Award-winning journalist, author and professor Neil Henry has been chosen as dean of the University of California, Berkeley's Graduate School of Journalism, a post he has held on a transitional basis since 2007.

In making the announcement yesterday (Thursday, May 7), Executive Vice Chancellor and Provost George Breslauer praised Henry's "competence, dedication and skill," which he said had been clearly evidenced by Henry's leadership at the school since the departure two years ago of Orville Schell, the previous dean.

"We are convinced more than ever that the finest possible dean for the Graduate School of Journalism, at this time and going forward, is the person who has led it through these past two years with such class and devotion," said Breslauer.

"These are incredibly challenging but exciting times in journalism filled with possibility," Henry said. "Berkeley is determined to remain a world leader in educating the new generation while also envisioning the future of this most important calling."

Under Henry's stewardship, the school has established a trail-blazing digital news initiative funded by the Ford Foundation to provide news to neglected Bay Area communities and has integrated multimedia training as a requirement for all students at the graduate school.

The author of the 2007 book, "American Carnival: Journalism Under Siege in an Age of New Media," Henry has underscored UC Berkeley's central role in the discussion about the future of journalism and new media.
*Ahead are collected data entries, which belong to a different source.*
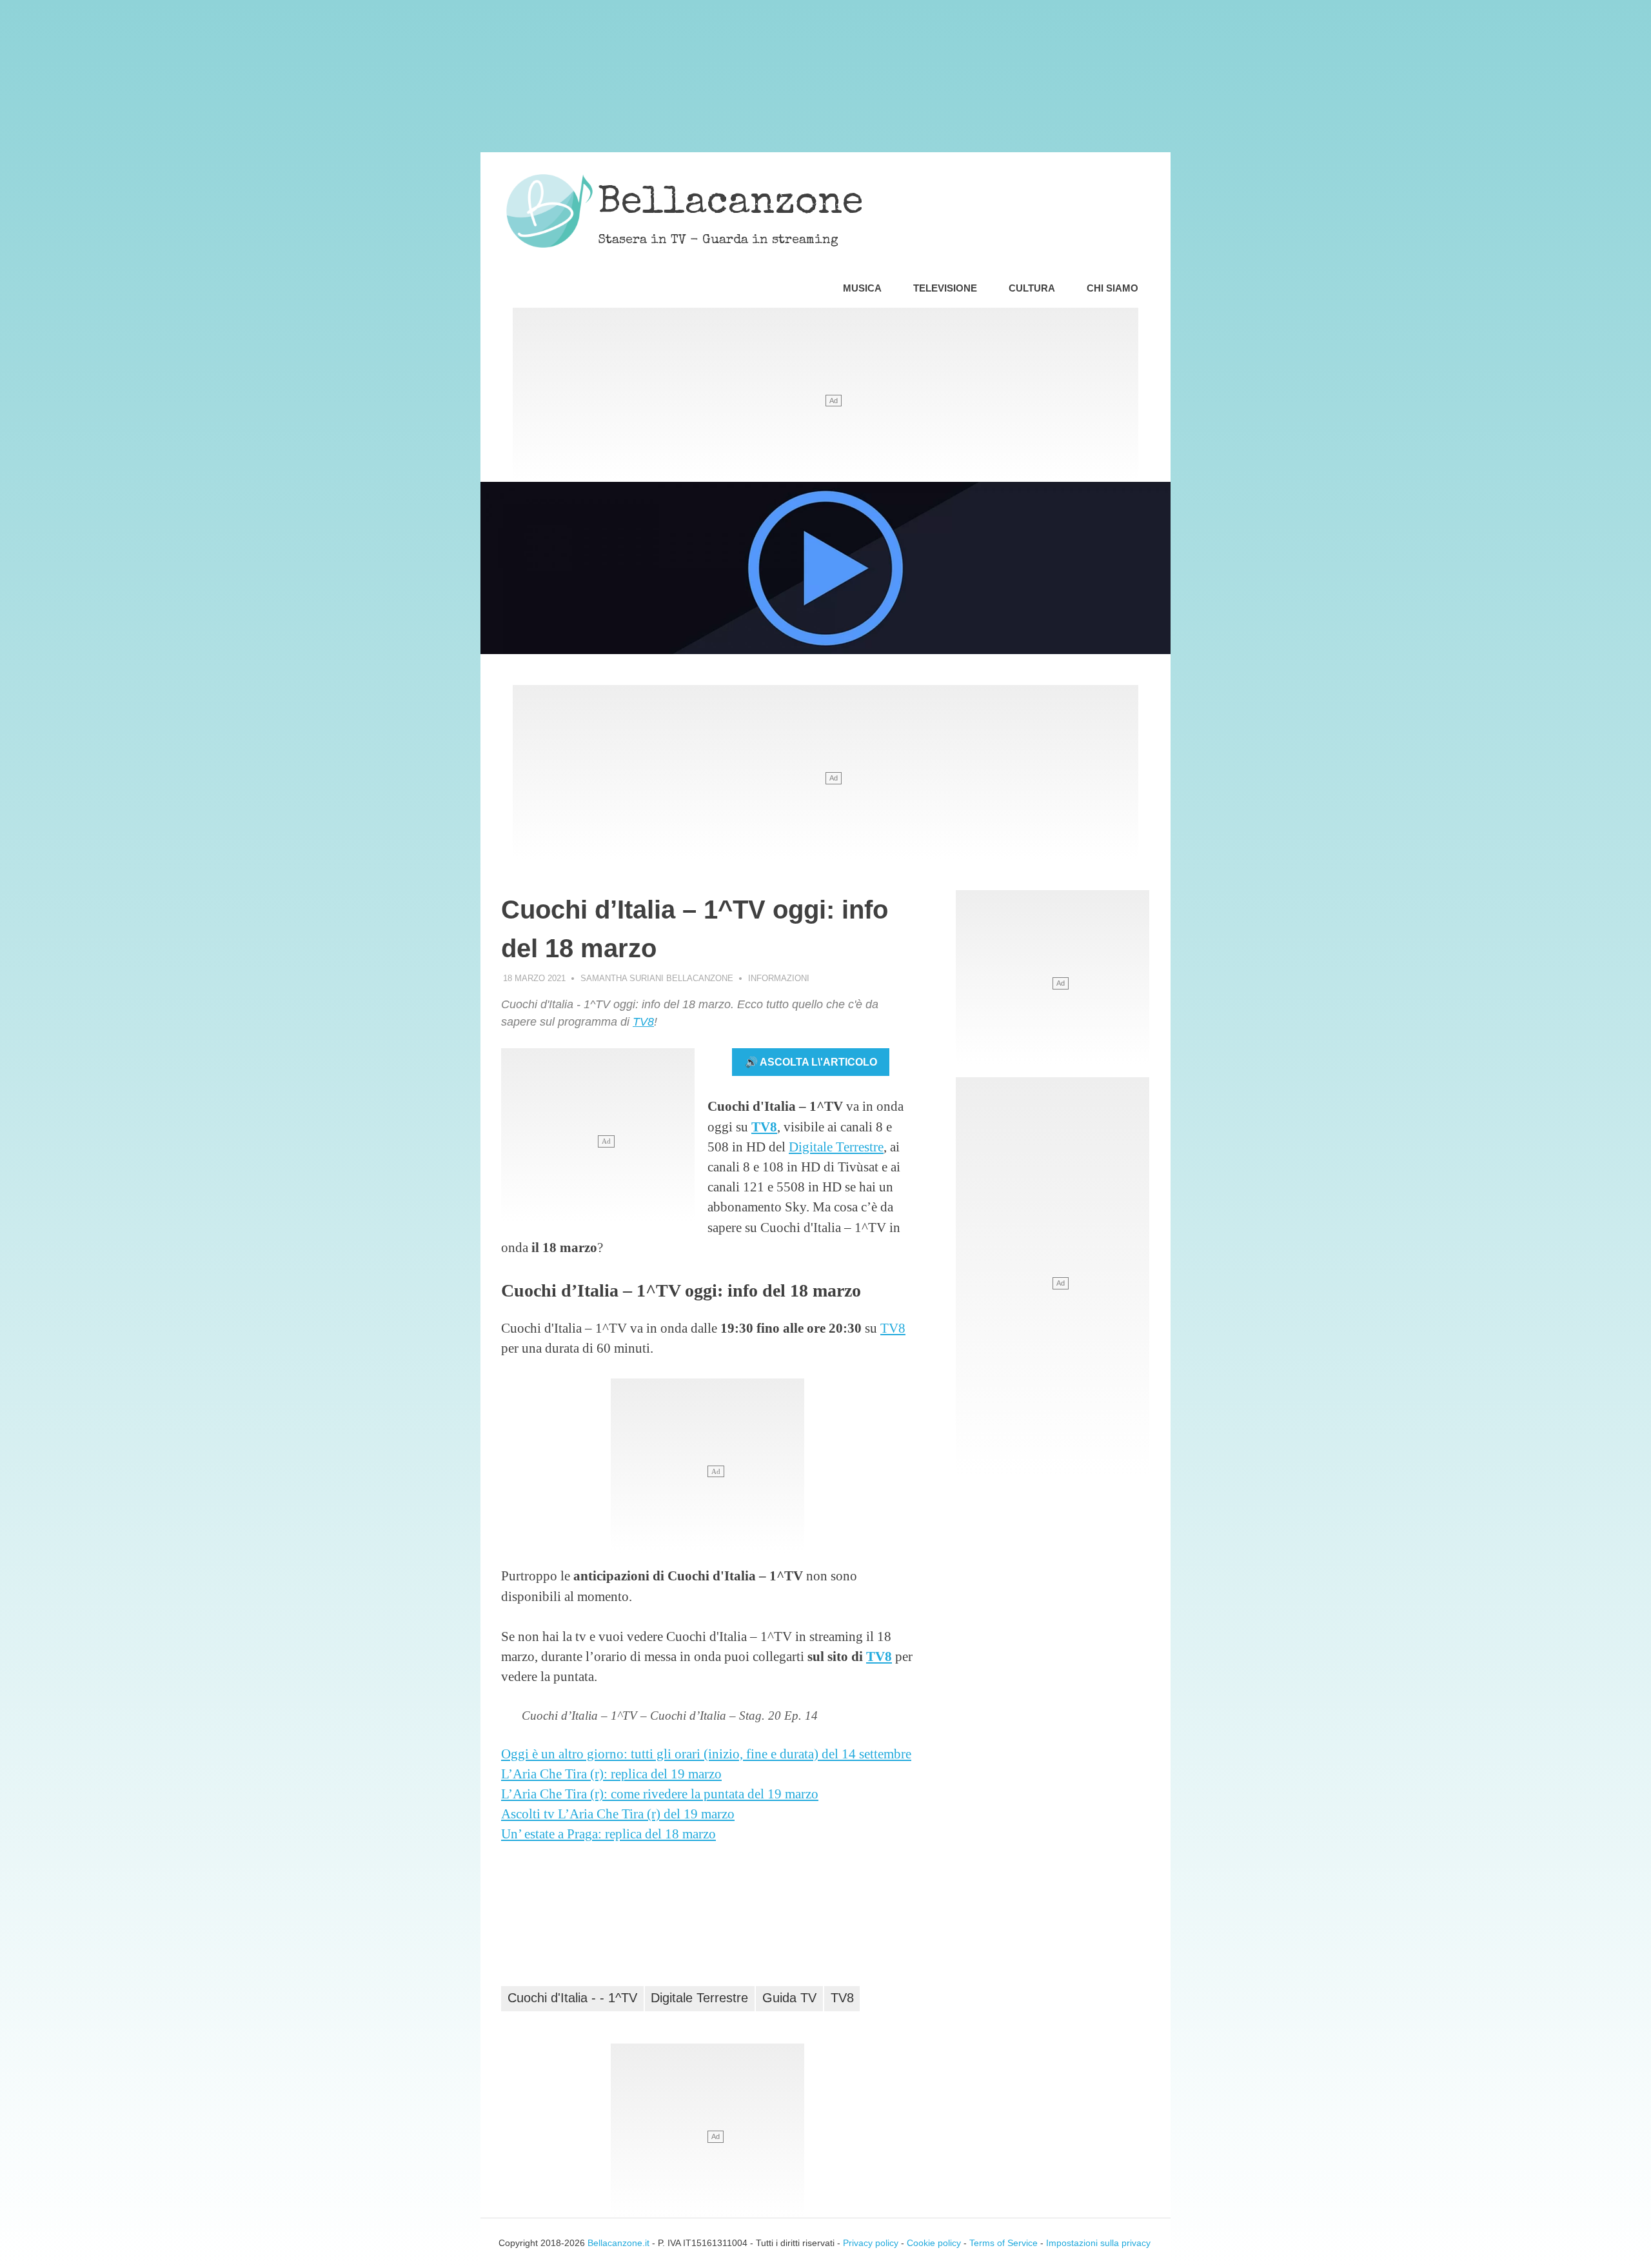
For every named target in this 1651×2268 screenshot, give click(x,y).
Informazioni (778, 978)
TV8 (643, 1021)
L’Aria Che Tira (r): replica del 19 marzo (611, 1773)
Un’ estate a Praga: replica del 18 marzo (608, 1833)
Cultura (1032, 288)
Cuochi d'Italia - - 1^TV (572, 1998)
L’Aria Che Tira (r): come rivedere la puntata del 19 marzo (659, 1793)
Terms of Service (1003, 2243)
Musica (862, 288)
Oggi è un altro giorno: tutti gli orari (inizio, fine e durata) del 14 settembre (706, 1753)
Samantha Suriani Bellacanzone (656, 978)
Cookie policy (934, 2243)
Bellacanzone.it (618, 2243)
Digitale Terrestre (836, 1146)
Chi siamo (1112, 288)
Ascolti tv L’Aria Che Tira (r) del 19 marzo (618, 1813)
In the fall the school will host a national conference at Google headquarters in Mountain View, Calif., focused on future business models for media and journalism.

Henry also has strengthened school ties with both private donors and new major philanthropies. He launched the first-ever collaboration between a journalism school and the Bill & Melinda Gates Foundation and in the past year has raised more than $5 million for the school's new initiatives, including two endowed chairs.
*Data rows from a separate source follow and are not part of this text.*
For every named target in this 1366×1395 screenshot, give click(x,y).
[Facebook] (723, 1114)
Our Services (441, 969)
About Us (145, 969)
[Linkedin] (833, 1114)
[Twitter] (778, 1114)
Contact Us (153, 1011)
Henry earned a bachelor's degree in political science at Princeton University in 1977 and a master's degree from Columbia University's Graduate School of Journalism in 1978. He worked for 16 years as a metro, national and foreign correspondent for the Washington Post and was a staff writer for Newsweek magazine before joining the Berkeley faculty in 1993.

A former John S. Knight Journalism Fellow at Stanford University, Henry remains an active reporter, filing stories on developments in Darfur, following the former baseball player Barry Bonds, writing on the way in which race is portrayed in the news, and observing the evolution of journalism education. He is also reporting on his own role in launching a journalism school in Ethiopia.

"Pearl's Secret: A Black Man's Search for His White Family" Henry's autobiographical family history, was a finalist for the Bay Area Book Reviewers Association's top prize for nonfiction in 2002.

The Graduate School of Journalism each year graduates approximately 55 student journalists who focus on print, broadcast or new media. Its faculty includes journalists such as Pulitzer Prize-winning investigative reporter Lowell Bergman; New York Times Magazine contributor Cynthia Gorney; Michael Pollan, author of "The Omnivore's Dilemma;" and Mark Danner, who recently wrote extensively about a leaked International Committee of the Red Cross memo detailing American torture of prisoners during the George W. Bush administration.

The journalism school is home to the Berkeley-China Internet Project, a faculty-student research project focused on Chinese cyberspace, and the Knight Digital Media Center. It also is affiliated with the Public Broadcasting Service's award-winning "Frontline/World" public affairs documentary series.

Henry, 55, is married to Letitia Lawson, a senior lecturer in political science at the U.S. Naval Postgraduate School. They have one daughter.